Stocks, Bonds Respond to Better Economy

Stocks gained ground over the past week as traders weighed better economic reports against the possibility of more Federal Reserve rate hikes. The Dow, S&P 500 and Nasdaq climbed more than 1.3%. Commodities also posted gains, with WTI crude oil back up to $72/barrel. On the other hand, bonds have sold off in recent sessions as interest rates pushed higher. A stronger economy does imply higher rates.

Recent economic data show that the economy isn’t slipping into recession. The Atlanta Fed’s GDPNow index suggests the economy achieved 2% growth last quarter. New home sales accelerated in May to the fastest annual rate in over a year. And business spending fared better than anticipated. New orders for capital goods excluding aircraft & defense equipment—a proxy for corporate capital spending—accelerated to 3.1% from year-ago levels. Finally, consumers are beginning to feel better about the economy. The University of Michigan’s Consumer Sentiment survey halted a 3-month slide and began to recover last month.

And yet, the manufacturing side of the economy continues to struggle. S&P Global’s US Manufacturing Index held steady at 46.3, but that level implies contraction. A similar survey from the Institute of Supply Management (ISM) showed further deterioration to 46.0 in June. Production activity remained weak, and we’re starting to see some layoffs. Consumer demand for goods is obviously soft. There are, however, a couple of positive details in these reports. First, supply chains are in good shape and product inventories are generally low. Also, firms are reporting significantly lower cost inflation. We’re finally putting pandemic-related distortions in the rear-view mirror.

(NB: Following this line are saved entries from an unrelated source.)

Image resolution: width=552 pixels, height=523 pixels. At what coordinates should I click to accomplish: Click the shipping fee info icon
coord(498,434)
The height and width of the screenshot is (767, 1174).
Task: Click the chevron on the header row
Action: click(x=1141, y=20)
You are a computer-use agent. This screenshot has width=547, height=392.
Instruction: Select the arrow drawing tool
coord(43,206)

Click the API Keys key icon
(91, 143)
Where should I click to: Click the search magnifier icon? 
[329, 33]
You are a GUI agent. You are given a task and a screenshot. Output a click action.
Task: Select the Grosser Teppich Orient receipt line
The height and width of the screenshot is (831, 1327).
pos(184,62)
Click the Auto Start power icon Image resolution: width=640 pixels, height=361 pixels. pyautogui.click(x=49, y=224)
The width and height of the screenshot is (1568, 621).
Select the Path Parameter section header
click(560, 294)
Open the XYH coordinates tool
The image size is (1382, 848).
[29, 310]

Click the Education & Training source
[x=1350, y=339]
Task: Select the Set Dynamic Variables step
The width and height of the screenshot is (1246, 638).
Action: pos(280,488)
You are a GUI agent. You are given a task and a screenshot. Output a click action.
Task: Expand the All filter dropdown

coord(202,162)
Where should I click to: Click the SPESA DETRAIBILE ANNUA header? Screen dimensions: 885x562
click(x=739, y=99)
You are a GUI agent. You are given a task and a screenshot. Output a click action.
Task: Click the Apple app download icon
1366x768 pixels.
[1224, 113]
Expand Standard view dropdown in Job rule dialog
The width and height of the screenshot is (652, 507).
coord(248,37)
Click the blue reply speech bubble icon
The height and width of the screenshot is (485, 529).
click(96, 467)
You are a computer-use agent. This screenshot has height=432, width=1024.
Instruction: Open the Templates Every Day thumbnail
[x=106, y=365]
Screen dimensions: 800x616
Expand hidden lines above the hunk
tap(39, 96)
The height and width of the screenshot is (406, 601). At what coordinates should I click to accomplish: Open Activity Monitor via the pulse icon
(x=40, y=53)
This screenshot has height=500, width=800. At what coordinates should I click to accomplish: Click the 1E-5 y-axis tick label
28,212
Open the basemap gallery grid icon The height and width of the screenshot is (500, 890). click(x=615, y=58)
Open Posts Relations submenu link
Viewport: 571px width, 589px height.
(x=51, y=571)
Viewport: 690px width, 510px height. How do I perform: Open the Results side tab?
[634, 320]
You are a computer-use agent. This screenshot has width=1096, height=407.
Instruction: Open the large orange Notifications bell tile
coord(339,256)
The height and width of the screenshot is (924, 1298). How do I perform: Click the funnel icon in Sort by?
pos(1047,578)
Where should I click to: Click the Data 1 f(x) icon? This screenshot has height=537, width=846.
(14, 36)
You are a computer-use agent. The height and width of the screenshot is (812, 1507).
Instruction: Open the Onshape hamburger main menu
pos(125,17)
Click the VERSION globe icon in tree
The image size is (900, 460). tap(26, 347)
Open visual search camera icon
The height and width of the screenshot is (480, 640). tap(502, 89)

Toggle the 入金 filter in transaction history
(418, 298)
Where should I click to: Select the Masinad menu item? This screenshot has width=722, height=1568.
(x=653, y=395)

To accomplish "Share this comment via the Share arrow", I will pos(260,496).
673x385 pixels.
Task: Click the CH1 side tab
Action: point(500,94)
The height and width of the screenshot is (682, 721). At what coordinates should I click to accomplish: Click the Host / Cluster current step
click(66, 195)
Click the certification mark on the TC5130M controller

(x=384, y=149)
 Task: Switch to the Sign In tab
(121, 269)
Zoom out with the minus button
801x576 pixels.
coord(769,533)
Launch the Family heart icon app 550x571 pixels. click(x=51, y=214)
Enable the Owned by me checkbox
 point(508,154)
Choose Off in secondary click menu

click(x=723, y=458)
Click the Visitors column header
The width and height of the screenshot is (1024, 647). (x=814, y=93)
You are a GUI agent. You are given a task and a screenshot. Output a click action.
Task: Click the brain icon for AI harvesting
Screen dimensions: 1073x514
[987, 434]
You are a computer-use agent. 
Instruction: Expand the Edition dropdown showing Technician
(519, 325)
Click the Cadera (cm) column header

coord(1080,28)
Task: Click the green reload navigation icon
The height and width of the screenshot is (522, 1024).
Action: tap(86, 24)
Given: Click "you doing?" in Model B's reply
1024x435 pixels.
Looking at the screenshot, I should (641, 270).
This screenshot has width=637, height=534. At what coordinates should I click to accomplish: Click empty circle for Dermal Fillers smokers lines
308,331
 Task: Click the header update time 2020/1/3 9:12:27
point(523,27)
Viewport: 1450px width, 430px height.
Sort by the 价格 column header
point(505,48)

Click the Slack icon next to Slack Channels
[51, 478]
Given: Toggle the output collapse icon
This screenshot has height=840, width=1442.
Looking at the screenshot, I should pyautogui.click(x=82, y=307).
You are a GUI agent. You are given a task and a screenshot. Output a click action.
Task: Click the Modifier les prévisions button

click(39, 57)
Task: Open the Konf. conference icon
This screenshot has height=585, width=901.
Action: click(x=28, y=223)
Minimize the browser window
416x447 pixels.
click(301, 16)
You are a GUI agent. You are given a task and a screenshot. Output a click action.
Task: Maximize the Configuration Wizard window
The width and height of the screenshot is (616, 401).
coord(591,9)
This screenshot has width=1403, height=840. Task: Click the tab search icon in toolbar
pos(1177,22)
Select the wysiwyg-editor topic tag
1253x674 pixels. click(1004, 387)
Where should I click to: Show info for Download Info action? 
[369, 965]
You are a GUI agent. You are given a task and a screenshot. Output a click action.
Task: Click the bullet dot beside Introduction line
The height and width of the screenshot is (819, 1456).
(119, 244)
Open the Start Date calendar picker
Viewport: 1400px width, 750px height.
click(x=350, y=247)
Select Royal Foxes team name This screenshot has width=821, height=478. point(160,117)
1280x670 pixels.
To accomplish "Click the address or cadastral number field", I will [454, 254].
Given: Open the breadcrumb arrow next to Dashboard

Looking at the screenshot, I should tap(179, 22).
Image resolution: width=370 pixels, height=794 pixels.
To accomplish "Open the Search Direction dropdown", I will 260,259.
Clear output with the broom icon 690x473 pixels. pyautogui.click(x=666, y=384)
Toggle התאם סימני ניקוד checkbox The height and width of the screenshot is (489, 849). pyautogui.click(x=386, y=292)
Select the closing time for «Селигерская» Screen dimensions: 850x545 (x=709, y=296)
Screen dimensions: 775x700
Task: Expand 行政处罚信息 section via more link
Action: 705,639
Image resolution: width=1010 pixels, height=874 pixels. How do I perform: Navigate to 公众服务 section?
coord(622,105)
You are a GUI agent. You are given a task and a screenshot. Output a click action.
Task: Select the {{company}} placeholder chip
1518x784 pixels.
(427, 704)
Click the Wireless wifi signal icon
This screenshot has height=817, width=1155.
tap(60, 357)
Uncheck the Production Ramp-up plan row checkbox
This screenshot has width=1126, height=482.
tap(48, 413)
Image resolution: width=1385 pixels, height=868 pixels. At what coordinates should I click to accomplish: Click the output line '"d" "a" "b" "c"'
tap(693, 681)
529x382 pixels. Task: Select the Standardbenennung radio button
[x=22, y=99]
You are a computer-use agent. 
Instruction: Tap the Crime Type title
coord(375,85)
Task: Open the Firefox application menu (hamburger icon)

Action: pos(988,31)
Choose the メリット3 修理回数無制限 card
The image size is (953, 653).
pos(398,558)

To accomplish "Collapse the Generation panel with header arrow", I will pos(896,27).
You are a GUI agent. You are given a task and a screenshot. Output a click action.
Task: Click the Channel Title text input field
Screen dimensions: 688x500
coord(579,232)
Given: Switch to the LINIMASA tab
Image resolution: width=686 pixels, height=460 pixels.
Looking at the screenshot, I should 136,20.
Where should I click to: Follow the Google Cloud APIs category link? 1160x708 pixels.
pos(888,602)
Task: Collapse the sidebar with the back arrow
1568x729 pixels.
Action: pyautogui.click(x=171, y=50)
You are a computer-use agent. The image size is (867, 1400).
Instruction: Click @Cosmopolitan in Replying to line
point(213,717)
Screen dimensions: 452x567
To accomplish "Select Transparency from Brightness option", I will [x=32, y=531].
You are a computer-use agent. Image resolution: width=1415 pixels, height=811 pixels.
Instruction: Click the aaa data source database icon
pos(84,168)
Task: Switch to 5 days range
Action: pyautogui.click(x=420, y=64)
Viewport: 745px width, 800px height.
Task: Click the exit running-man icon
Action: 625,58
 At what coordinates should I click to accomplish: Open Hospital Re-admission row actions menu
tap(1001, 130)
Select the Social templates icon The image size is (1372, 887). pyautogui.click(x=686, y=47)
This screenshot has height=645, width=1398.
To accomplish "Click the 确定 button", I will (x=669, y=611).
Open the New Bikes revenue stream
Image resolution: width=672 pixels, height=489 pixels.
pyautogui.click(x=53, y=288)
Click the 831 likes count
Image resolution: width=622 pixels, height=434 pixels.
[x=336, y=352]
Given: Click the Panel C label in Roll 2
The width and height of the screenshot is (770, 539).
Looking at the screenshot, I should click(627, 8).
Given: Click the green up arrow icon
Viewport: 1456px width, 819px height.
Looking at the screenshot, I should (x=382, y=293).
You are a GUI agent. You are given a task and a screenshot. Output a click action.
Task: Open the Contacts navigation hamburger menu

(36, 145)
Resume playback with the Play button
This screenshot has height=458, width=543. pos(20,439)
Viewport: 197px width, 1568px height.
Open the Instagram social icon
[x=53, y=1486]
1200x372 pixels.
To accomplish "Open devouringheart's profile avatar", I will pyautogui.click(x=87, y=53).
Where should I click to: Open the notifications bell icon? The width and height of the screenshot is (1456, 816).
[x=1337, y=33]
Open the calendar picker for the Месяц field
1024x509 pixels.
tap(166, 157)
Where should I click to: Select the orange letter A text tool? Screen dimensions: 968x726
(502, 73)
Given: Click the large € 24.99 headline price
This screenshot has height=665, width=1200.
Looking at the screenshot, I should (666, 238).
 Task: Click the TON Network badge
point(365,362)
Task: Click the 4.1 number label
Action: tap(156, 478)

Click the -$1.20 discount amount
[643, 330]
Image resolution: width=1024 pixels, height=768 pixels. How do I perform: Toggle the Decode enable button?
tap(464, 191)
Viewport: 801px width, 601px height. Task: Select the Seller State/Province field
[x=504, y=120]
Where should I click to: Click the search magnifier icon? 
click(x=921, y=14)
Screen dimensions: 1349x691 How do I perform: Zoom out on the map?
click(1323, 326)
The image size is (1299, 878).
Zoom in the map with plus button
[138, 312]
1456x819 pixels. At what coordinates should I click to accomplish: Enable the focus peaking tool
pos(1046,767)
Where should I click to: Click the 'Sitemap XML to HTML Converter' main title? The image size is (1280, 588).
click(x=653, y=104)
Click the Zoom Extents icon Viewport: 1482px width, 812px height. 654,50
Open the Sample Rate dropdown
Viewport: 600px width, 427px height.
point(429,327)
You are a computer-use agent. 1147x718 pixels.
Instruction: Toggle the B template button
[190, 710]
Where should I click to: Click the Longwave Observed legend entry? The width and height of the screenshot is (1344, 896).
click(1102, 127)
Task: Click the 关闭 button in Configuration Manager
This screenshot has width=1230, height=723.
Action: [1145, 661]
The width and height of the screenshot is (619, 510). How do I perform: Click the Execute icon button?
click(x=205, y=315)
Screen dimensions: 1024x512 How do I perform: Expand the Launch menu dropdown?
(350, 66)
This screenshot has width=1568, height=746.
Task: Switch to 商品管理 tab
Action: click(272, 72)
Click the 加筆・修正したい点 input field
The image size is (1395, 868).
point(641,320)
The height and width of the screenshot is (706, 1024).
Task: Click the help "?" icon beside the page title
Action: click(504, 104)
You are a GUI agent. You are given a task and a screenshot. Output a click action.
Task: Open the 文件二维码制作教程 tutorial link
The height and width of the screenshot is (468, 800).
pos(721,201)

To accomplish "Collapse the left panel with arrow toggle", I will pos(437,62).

Economist Ed Yardeni believes that rather than an economy-wide recession, we’ve seen recessionary conditions roll through certain sectors —like manufacturing, housing and commercial real estate. But ongoing strength in consumer spending & the labor market, as well as government stimulus prevented a more serious downturn. At this point, he expects housing to begin recovering and is raising his economic growth forecast. “We now see a 75% of a soft landing (up from 70%) – subject to change depending on what the Fed does, which depends on what inflation does.”